Of course, as the above demonstrates, there is a joy in collecting strange tastes for anecdotal reasons too. To be able to reveal that such a byword for old English contrarian reaction as Peter Hitchens is also a delighter in the 2004 teen comedy masterpiece Mean Girls is certain to cause a ripple of disbelief and then- as the pre-eminent sceptic scuttles to disprove the line, only to find it corroborated by Hitchens’ own writing- amusement when in company. I do not think this is amusement at the expense of such figures- if anything we laugh, I would hope, at the folly of our own crude categorisations that have been subverted in a pleasing way, as opposed to the much more common, and much darker, subversions of expectation with which our news is so often awash.

These darker passions though are almost always rooted in dehumanisation. These strange joys, however, are quite the opposite, invariably being a private delight in music or humour or art, just not in the manner we expected. I also, therefore, delight in collecting them because knowledge of such passions in others gives permission for our own strange tastes, those odd indulgences which each and everyone of us has lurking somewhere- for I cannot conceive of a person who would prove, after any detailed examination, to be just as I expected. I could, here, throw open the net curtains on my friends- detailing the passion of a hulking rugby playing friend for late Gothic architecture, or the committed High Churchman with an encyclopaedic knowledge of designer trainers, but it would be both cowardly and remiss not to reveal strange delights of my own.

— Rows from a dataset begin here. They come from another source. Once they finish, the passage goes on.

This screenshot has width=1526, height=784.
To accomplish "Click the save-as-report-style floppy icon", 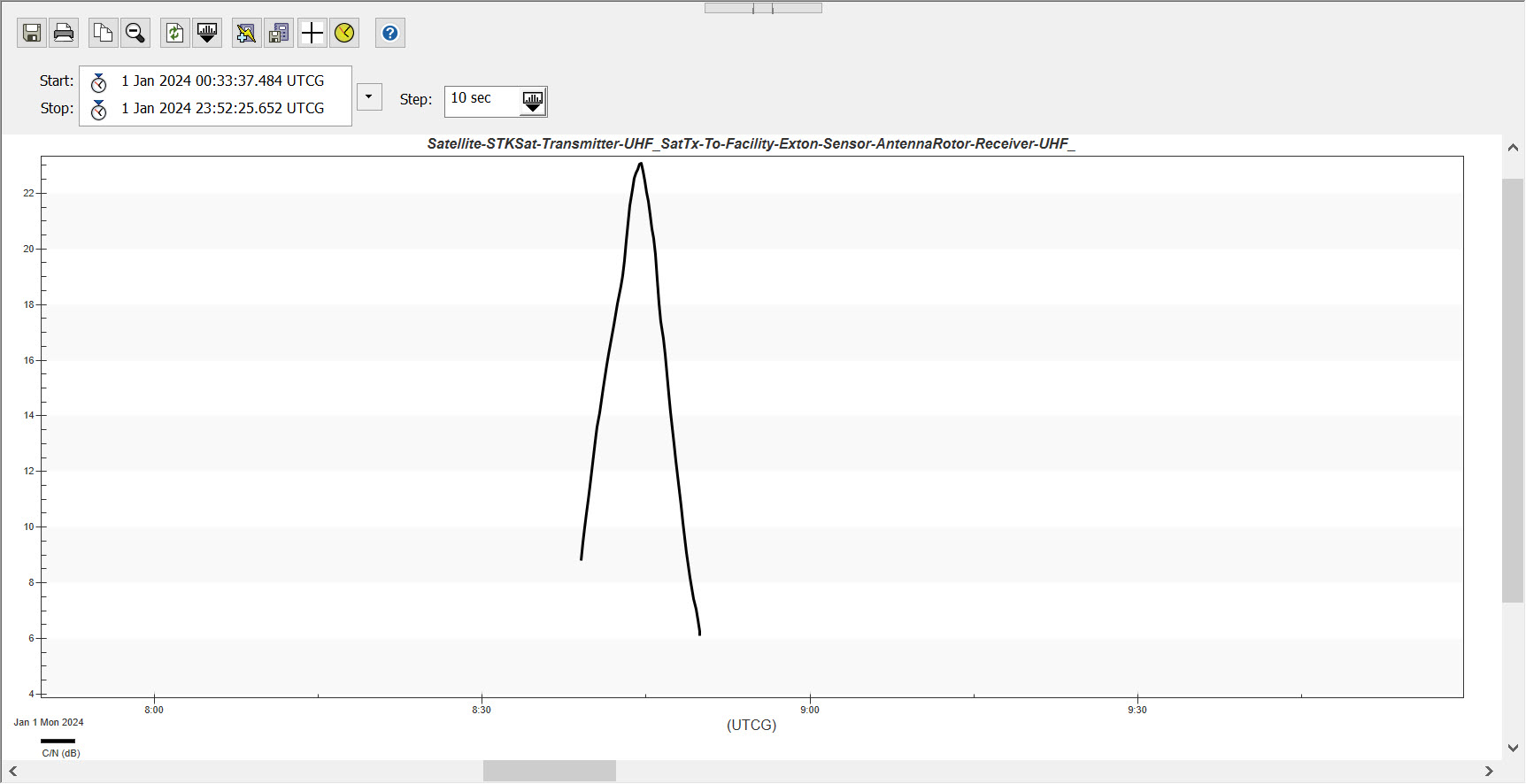I will click(279, 34).
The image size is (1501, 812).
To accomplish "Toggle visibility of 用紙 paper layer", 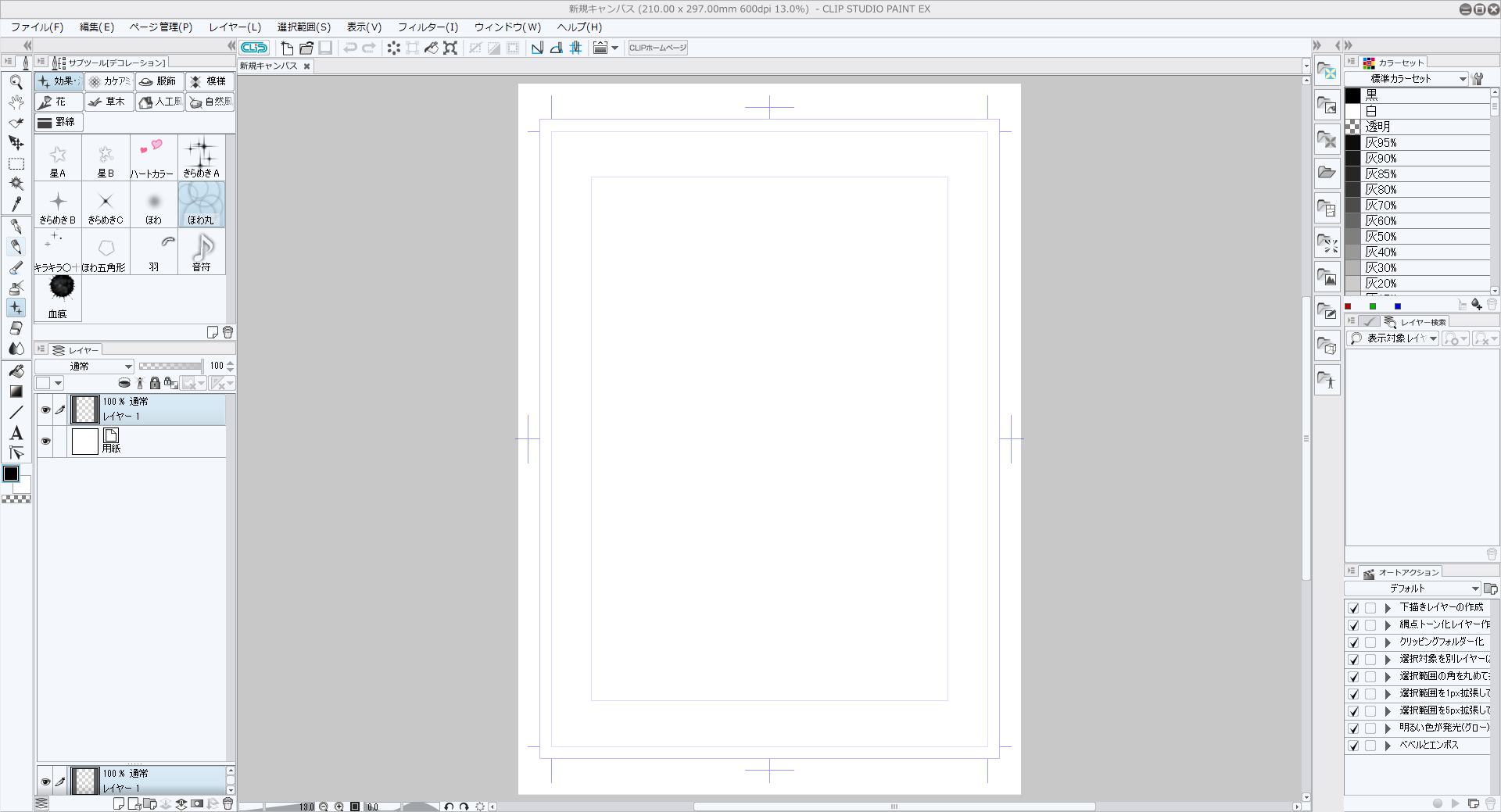I will click(x=45, y=442).
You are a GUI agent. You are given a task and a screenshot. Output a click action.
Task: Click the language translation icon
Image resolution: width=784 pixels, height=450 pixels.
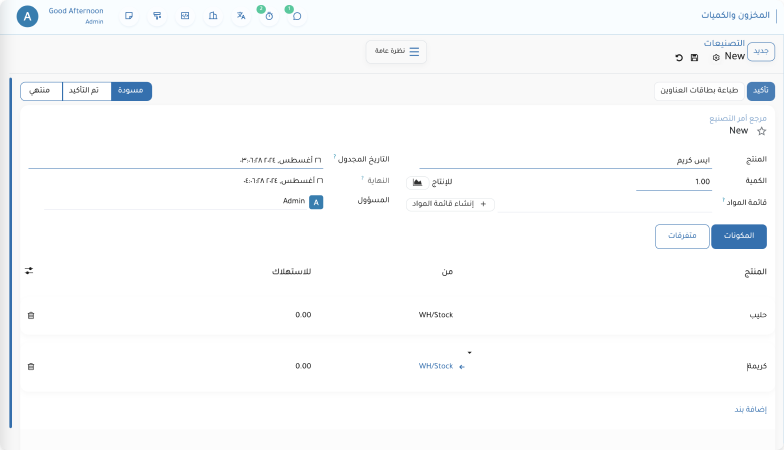(x=241, y=16)
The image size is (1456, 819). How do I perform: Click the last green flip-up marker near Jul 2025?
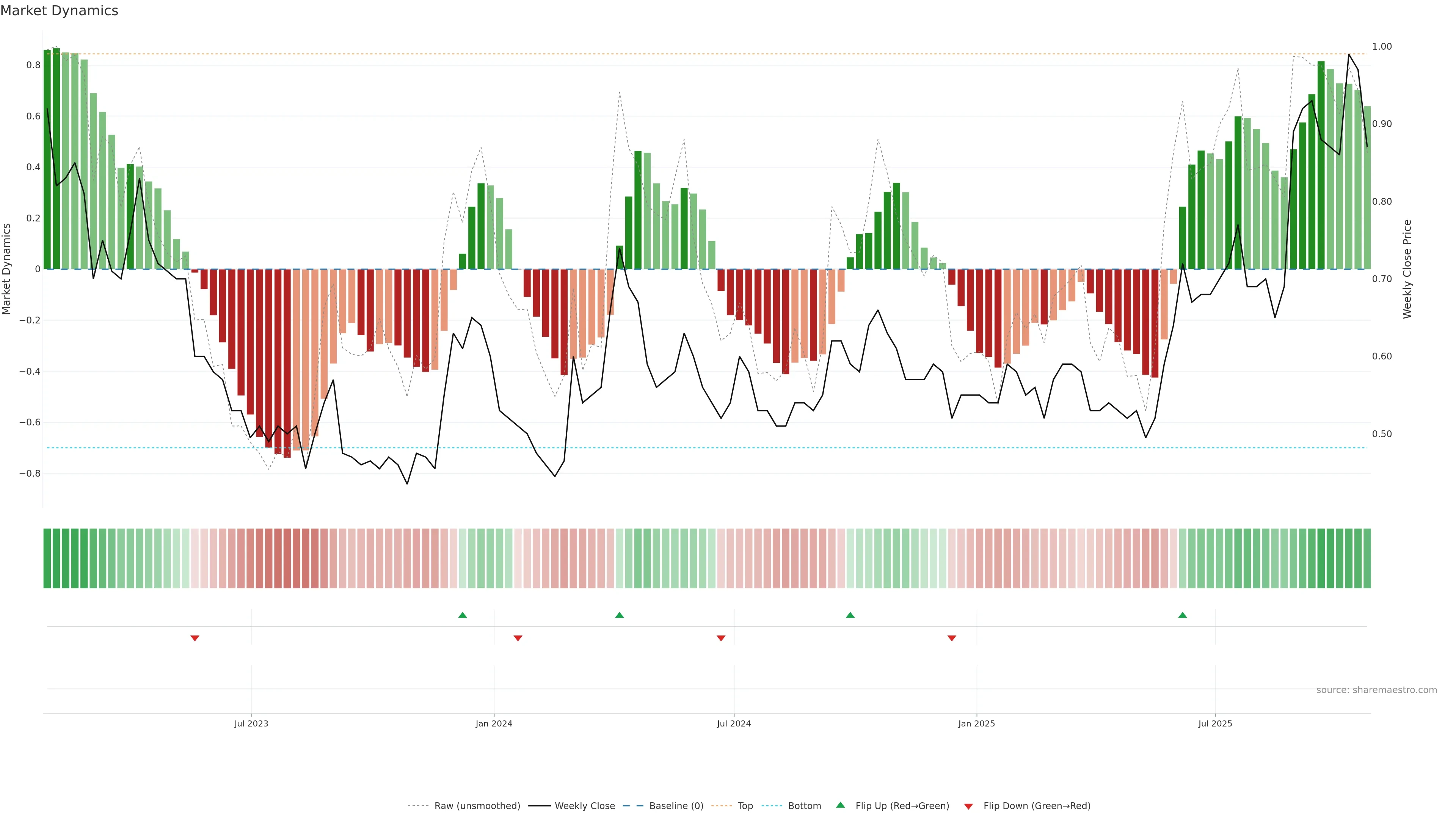pyautogui.click(x=1183, y=615)
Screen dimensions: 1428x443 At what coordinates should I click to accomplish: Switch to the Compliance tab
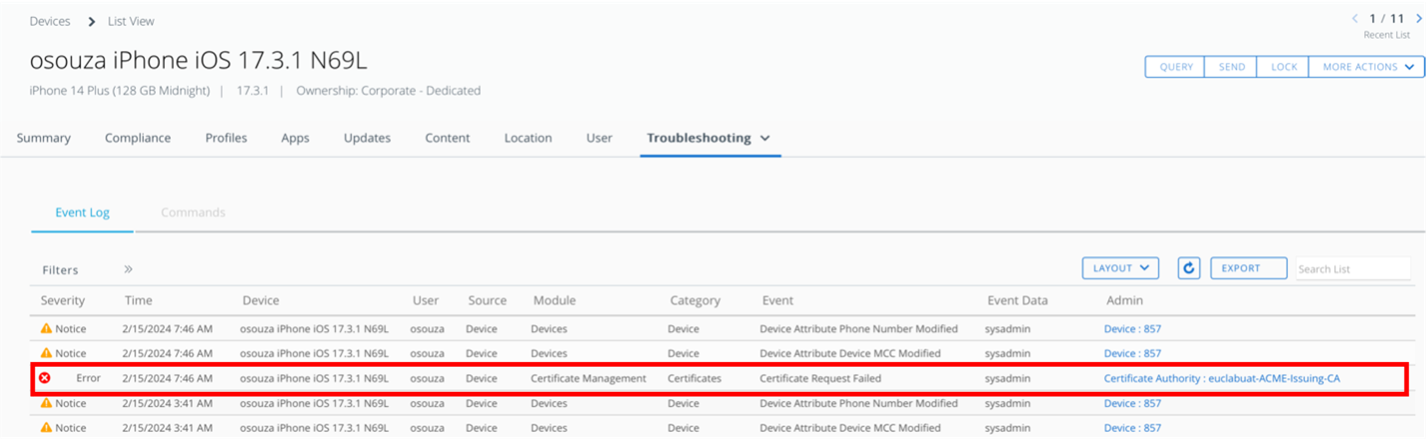(138, 138)
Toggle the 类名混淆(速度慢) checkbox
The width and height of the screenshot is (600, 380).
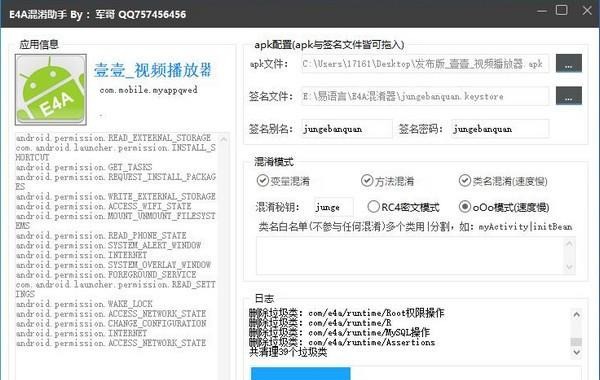465,181
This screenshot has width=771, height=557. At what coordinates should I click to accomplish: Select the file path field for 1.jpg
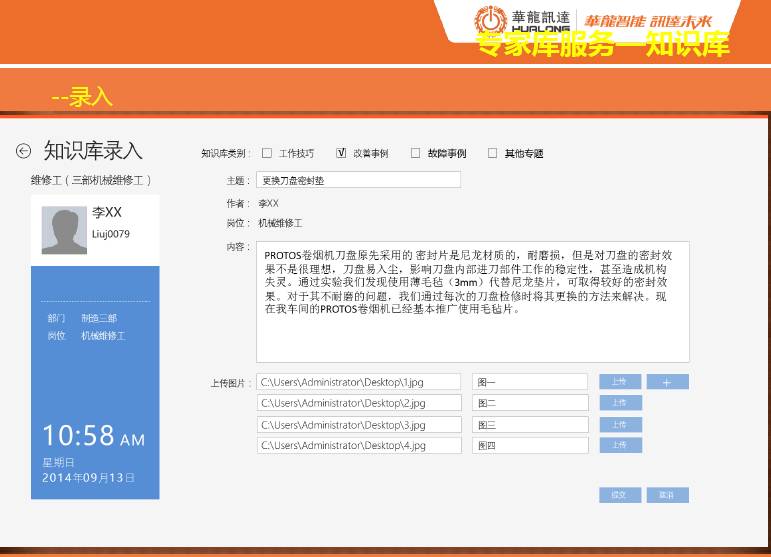pyautogui.click(x=358, y=382)
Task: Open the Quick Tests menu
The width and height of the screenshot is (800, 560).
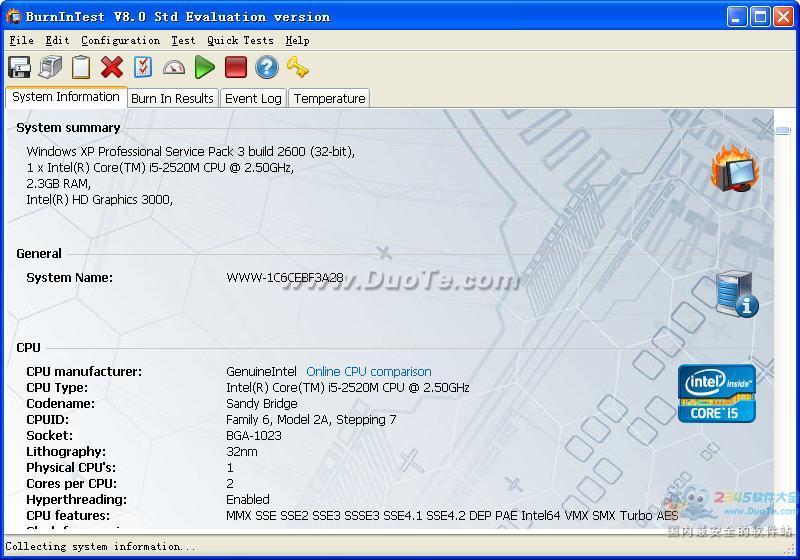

They are manifold, but the one that prompted this reflection was listening to the Thomas the Tank Engine remix of Notorious B.I.G.’s Come On. A strange thing, perhaps for a Church of England cleric to take abiding joy in, but it reminded me of a particular point in late childhood. Preposterous as it might seem, but, under the tutelage of elder brothers and the world of almost uncensored music channels, Biggie Smalls and myriad other artists as divorced from our context as it was possible to be were figures who loomed large in the early adolescence for prep school boys in rural England- a knowledge of them and their music being the mark of an acquaintance with the adult world. By contrast, there was not a son, first born or otherwise, who had not spent the previous 12 years in close proximity to Thomas; for having been written by a Rector and narrated by Ringo, there can be few more appropriate symbols of late twentieth century childhood. The combination of the two, therefore, brings me a great joy- perhaps, if Dr Freud is to be allowed to elbow his fallacies into this conversation, because it transports me back to that strange standing on the doorstep of adulthood but perhaps, and I think it more likely, because it is such a joyfully incongruous marriage of things in and of itself.

This example perhaps best shows the reason, I think, why I love these strange tastes so very much. They remind as that the incongruous is as common as the easy to observe pattern and reveal those complexities and paradoxes that occupy the space between the personality and the person, thus reminding us that the two are very separate things. If the glory of God really is, as Irenaeus tells us, man fully alive, then attention to and cultivation of these strange tastes, that demonstrate so clearly that to be a full person is to be a weird and wonderful paradox, ought to be our delight and our care.